1 John 1:9
If we confess our sins, he is faithful and just to forgive us our sins and to cleanse us from all unrighteousness.
Paid in Full
When Jesus died on the cross, the last thing He said was “it is finished,” and in the Greek, it essentially means “paid in full” (John 19:30). So my question is how many of our sins were ahead of us when Jesus died on the cross? The answer is all of them! Every single sin that we would commit would be hundreds of years in the future. Do you think Jesus’ death on the cross was enough to pay for our sins, which means that all our sins, including every past mistake we’ve made, would be forgiven? If my son came to me after committing something I told him to not do and asked me for forgiveness, would I keep bringing it up every time I spoke with him? Certainly not. In the same way, we don’t have to keep asking God over and over again to forgive us of certain sins that we have already asked to be forgiven, do we?
Do We Accept Forgiveness?
I can’t tell you the number of people I have spoken with who still feel like they’ve never been forgiven for things they’ve done in the past, even though they’ve asked God for forgiveness. They still carry around the heavy yoke of guilt and a burden that they were never intended to carry. This robs them of their joy, strips them of any witnessing they might do for the Lord, and loads them down with unnecessary guilt that they have absolutely no reason to still carry. When Isaiah saw a vision of the Lord and felt unworthy to speak with unclean lips (Isaiah 6:5), the Lord sent a seraphim to touch his lips and told him his sin is taken away and his guilt cleansed (Isaiah 6:6). That’s what forgiveness is. We who trust in Christ have been given the very righteousness of Christ, and that’s how God now sees us (2 Cor. 5:21). So why do some still feel overburdened and overwhelmed by guilt? God has forgiven them, but they won’t forgive themselves. Maybe it’s because they trust their feelings, which are highly subjective and subject to error, over what the Word of God objectively says–that our sins are all forgiven.
Washed and Cleansed
In Psalm 51, David’s great psalm of repentance, he asks God to wash away all his iniquity and cleanse him from all his sins (Psalm 51:2), to create in him a clean heart (Psalm 51:10), and to restore to him the joy of his salvation (Psalm 51:12), not to restore his salvation but the joy of his salvation, indicating that David thought he would not lose his salvation but the joy of it. David was forgiven, and he must have known it because he goes on to say that he will declare his praise and sing aloud of God’s righteousness (Psalm 51:14). Doesn’t that sound like David accepted God’s cleansing, for how can a guilty sinner who is condemned sing of God’s forgiveness like that if he has not truly been forgiven of his past mistakes? Remember that David had committed adultery of the heart, then adultery in the flesh, then conspiracy to commit murder, and then murder in the first degree, all of which were punishable by death. That’s about as serious as it could be, but later in David’s life, by reading the psalms, you could see that he didn’t carry this guilt around for his past mistakes.
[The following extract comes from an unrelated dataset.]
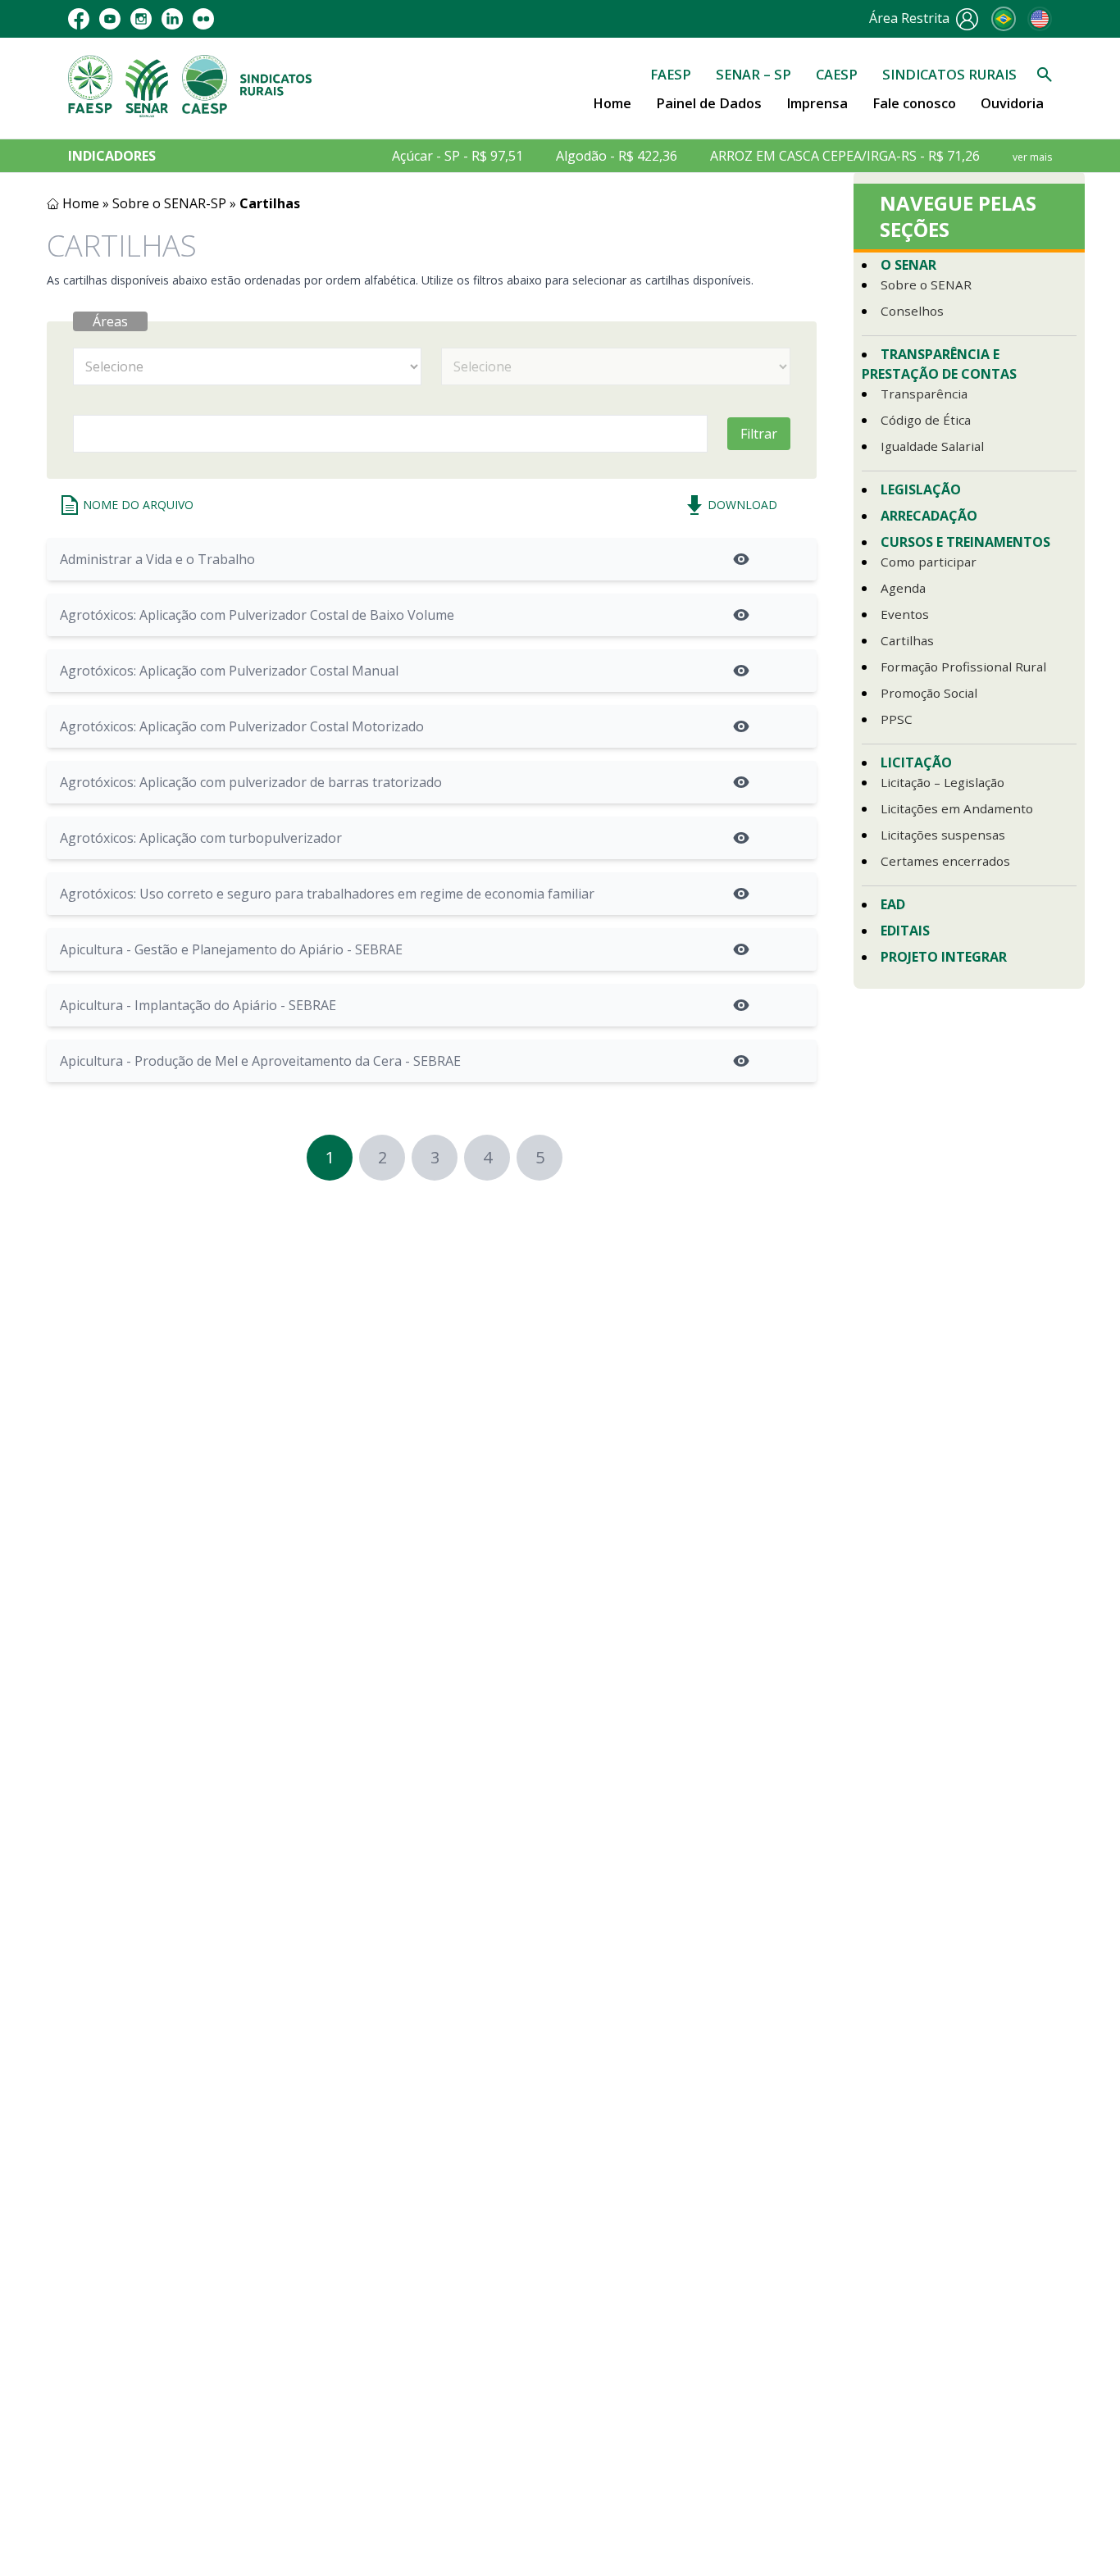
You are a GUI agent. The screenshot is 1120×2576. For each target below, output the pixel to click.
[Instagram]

Guilt strips our joy away because we haven’t realized how forgiving our God truly is.
A Closing Prayer
You, Oh Father, are such a gracious God, rich in mercy and full of grace. By Your loving kindness, You sent Your Son to die for me; otherwise, I could never move beyond my guilt of the past and all the mistakes I’ve made and will yet make in the future. For such goodness of Yours, I give you thanks in Jesus’ name.